The best defense is a good offense
The entire cyber landscape is evolving at an unprecedented rate. We’ve seen this across every element of cybercrime, and phishing is no different. Cybercriminals regularly adapt and update their tactics to out-pace mitigation efforts and stay ahead of the game.
Keeping as well-informed as possible on the latest tactics and trends is fundamental to ongoing protection, as it is adapting your approach to managing the potential risks. Ensuring that the security software is continually (preferably, automatically) updated is easy to overlook, but crucial.
An adjustment to mindset is arguably the most important step in fighting back. As the quest for connectivity and digital acceleration increases, security must remain front-of-mind to guide our online movements.
Abigail Showman, Senior Intelligence Analyst, Flashpoint
Phishing attacks are commonly launched against both individuals and organizations, with the potential for devastating consequences to both. Therefore, fighting back against these attacks requires team and individual-driven efforts.

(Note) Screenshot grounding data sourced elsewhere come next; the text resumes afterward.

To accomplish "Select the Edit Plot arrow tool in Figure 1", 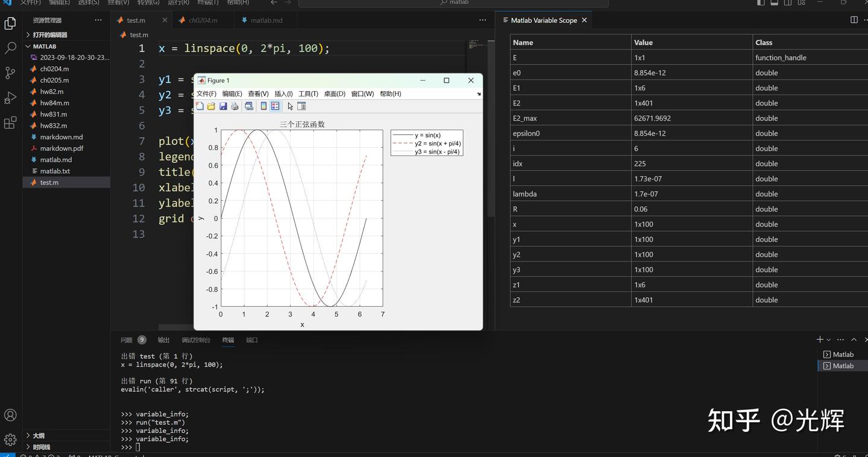I will [x=290, y=106].
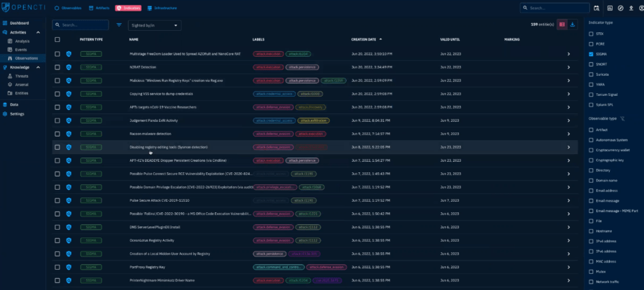644x290 pixels.
Task: Clear Observable type filter icon
Action: coord(622,119)
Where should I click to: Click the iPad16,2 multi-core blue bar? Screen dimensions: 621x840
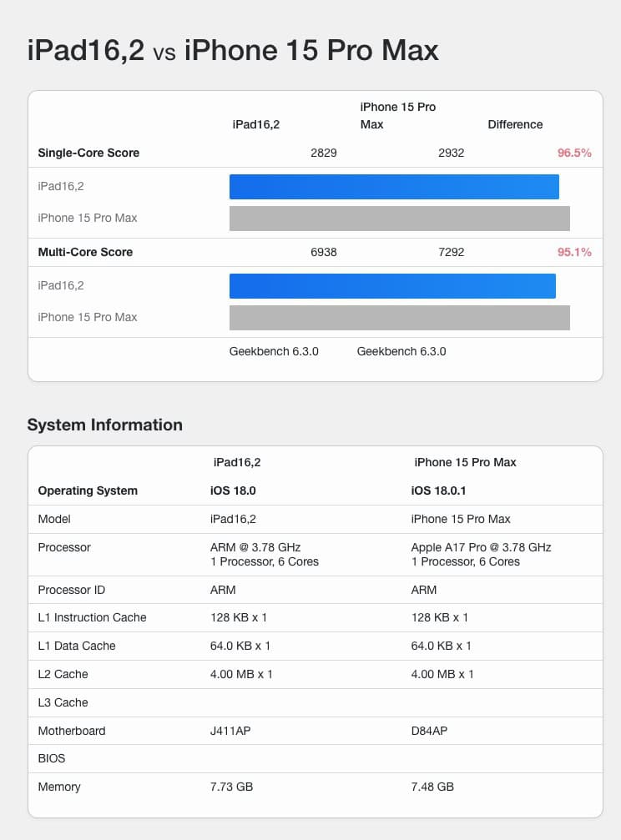coord(392,286)
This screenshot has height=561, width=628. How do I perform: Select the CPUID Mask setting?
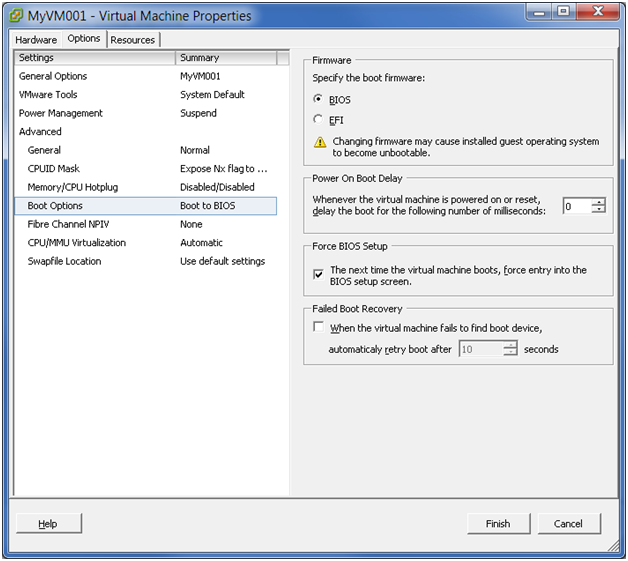pyautogui.click(x=54, y=169)
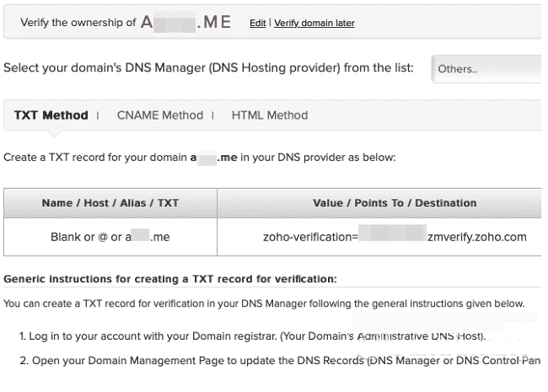Select the Blank or @ host cell

110,237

Two of the most commonly used phishing techniques are:
- Sending fraudulent emails impersonating organizations or administrators and asking potential victims for credentials
- Creating fraudulent websites impersonating a target website that then harvests a victim’s login information
Differing from the cyberattacks that target an organization’s systems, phishing attacks target individuals, making it much more difficult for security teams to oversee and prevent them.
Phishing attacks can appear in a number of different forms, from shipment tracking notifications to newsletters and promotional material. These can be generic or specifically customized to the target. Threat actors often leverage significant events, such as natural disasters or global news events/crises, to lend legitimacy to the phishing campaign. This often compels users to respond out of sympathy.

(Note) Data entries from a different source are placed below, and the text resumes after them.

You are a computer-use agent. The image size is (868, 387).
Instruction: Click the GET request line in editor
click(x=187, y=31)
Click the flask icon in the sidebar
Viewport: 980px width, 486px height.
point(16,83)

People should avoid clicking on any link within an unsolicited email or text message. Threat actors have become adept at making phishing campaigns appear legitimate by incorporating an organization’s real contact details, website information, or commonly used messaging.
Checking web domains to verify they are authentic should be common cybersecurity practice, especially if a site is asking a user to enter login credentials or other sensitive information.

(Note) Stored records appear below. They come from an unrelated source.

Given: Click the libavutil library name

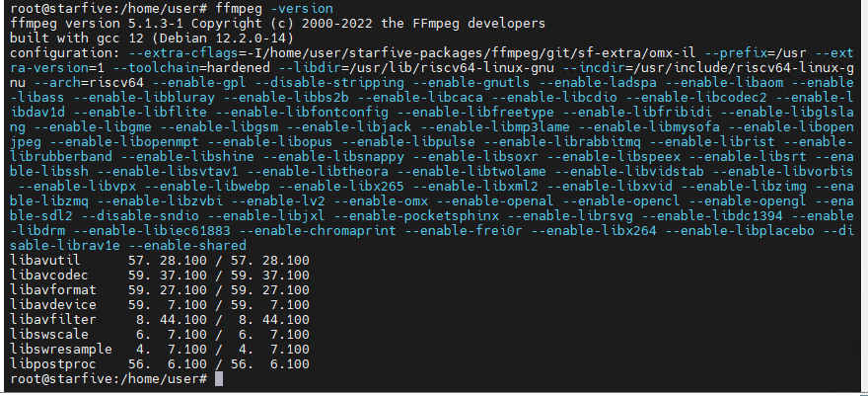Looking at the screenshot, I should [x=44, y=259].
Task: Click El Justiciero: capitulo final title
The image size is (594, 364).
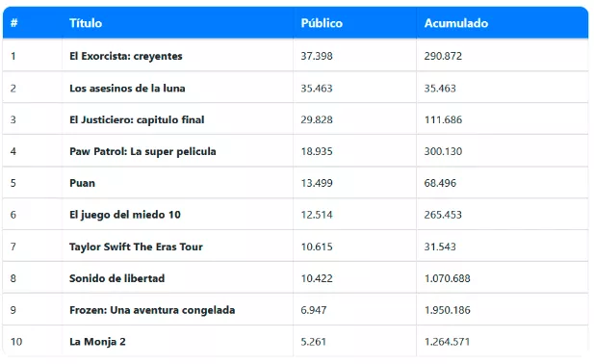Action: 137,119
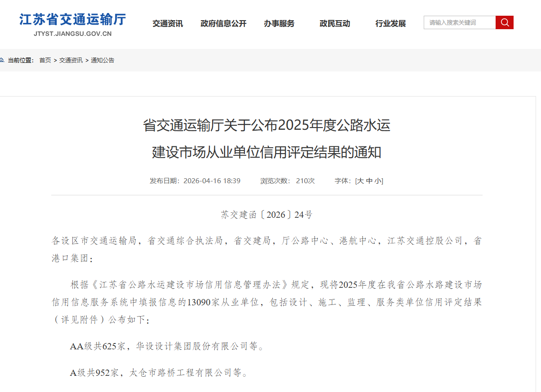Click the 交通资讯 breadcrumb link
This screenshot has height=392, width=541.
click(x=71, y=60)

Another important step is to limit the amount of publicly available personal information. Threat actors will use this information to create highly customized and personalized messages that appear believable, making it easier to trick the victim into providing sensitive information they may not otherwise provide. Threat actors are adapting and updating their methods, so it’s important to take extra care scrutinising unsolicited emails or messages.
Anti-phishing add-ons should be installed to company devices and browsers to notify employees of a suspicious email or text. Additionally, password rotation should be enforced, requiring employees to change passwords after a given time period. Firewalls should also be installed to shield devices from attempted attacks and prevent infiltration by threat actors.
It is critical organizations have a strong threat intelligence program to alert security teams to suspicious activity that could predict an imminent phishing threat.
Perhaps the most important element in mounting a defense against phishing attacks is education. Organizations should educate employees on the signs of a phishing attack and work to instil the messages of precautionary methods throughout the entire company. Good threat intelligence boosts an organization’s ability to educate, providing real-life examples and the most up-to-date information to guarantee individuals have a thorough understanding of the threat landscape.